TASK GOAL » The word to find is "computer". State how many lines below contain it, giving only the number.

......

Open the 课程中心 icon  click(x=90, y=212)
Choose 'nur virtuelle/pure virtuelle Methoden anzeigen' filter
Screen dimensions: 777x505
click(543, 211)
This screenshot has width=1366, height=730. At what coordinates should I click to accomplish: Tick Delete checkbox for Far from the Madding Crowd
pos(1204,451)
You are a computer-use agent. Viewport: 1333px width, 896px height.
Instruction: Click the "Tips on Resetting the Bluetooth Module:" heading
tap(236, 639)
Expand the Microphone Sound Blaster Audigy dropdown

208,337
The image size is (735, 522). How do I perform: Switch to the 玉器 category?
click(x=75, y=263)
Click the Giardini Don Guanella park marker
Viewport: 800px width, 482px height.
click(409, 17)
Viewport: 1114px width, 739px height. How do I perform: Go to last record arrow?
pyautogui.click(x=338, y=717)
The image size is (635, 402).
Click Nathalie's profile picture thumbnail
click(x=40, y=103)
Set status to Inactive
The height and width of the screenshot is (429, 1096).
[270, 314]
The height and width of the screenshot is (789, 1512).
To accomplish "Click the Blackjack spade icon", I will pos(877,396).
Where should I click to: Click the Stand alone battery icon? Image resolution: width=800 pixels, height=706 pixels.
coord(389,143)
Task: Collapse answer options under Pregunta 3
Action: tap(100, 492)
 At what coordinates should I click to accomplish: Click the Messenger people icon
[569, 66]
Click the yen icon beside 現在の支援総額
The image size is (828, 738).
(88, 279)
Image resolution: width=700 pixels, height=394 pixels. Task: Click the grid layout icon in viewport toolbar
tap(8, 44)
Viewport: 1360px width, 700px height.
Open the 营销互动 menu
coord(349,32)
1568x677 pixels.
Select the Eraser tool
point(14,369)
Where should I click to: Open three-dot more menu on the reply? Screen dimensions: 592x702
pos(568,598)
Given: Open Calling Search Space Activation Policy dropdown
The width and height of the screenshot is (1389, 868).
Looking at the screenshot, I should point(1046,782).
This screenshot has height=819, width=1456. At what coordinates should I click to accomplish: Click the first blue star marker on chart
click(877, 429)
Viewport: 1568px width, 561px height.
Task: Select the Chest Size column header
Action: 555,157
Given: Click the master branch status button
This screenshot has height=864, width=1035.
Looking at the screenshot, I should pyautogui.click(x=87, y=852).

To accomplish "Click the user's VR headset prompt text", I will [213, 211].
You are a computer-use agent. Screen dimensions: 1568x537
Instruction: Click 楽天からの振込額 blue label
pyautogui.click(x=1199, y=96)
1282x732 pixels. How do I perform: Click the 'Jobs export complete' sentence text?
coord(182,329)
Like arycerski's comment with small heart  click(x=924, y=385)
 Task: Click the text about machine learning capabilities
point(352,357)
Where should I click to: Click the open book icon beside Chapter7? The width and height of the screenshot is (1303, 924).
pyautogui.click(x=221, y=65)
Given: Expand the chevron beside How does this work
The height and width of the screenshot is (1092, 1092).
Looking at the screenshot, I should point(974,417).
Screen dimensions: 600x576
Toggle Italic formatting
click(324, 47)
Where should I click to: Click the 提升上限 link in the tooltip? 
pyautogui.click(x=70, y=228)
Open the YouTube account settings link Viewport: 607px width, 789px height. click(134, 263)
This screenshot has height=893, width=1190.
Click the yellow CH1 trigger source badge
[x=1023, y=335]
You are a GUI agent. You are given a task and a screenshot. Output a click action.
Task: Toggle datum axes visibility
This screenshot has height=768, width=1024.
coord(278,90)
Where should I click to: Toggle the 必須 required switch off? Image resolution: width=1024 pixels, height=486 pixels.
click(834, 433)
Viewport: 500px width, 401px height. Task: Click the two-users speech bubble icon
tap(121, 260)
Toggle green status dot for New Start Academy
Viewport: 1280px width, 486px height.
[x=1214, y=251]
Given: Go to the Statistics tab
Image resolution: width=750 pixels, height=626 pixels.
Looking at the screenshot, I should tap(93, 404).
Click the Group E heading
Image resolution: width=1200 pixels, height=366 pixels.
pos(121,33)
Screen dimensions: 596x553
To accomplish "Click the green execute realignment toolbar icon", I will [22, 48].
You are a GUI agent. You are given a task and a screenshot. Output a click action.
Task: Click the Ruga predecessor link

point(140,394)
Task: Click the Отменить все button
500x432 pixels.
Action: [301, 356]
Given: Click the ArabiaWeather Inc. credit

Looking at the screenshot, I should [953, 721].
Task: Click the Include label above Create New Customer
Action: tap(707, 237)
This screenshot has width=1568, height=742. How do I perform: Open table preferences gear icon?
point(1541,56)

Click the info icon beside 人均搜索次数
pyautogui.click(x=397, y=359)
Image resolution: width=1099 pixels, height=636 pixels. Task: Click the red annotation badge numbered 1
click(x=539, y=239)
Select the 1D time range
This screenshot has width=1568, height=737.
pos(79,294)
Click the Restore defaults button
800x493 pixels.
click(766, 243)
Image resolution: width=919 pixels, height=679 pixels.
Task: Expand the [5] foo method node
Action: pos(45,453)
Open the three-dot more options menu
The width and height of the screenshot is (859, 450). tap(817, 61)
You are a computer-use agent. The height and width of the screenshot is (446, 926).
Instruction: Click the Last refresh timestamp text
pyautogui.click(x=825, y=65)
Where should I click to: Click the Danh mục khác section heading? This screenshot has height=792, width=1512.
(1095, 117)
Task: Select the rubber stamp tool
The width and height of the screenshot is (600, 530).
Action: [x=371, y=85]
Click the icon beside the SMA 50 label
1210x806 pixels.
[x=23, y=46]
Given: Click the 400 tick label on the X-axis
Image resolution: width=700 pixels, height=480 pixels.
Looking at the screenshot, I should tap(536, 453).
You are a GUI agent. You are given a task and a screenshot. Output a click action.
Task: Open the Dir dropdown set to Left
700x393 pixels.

......

EXERCISE RESULT » 3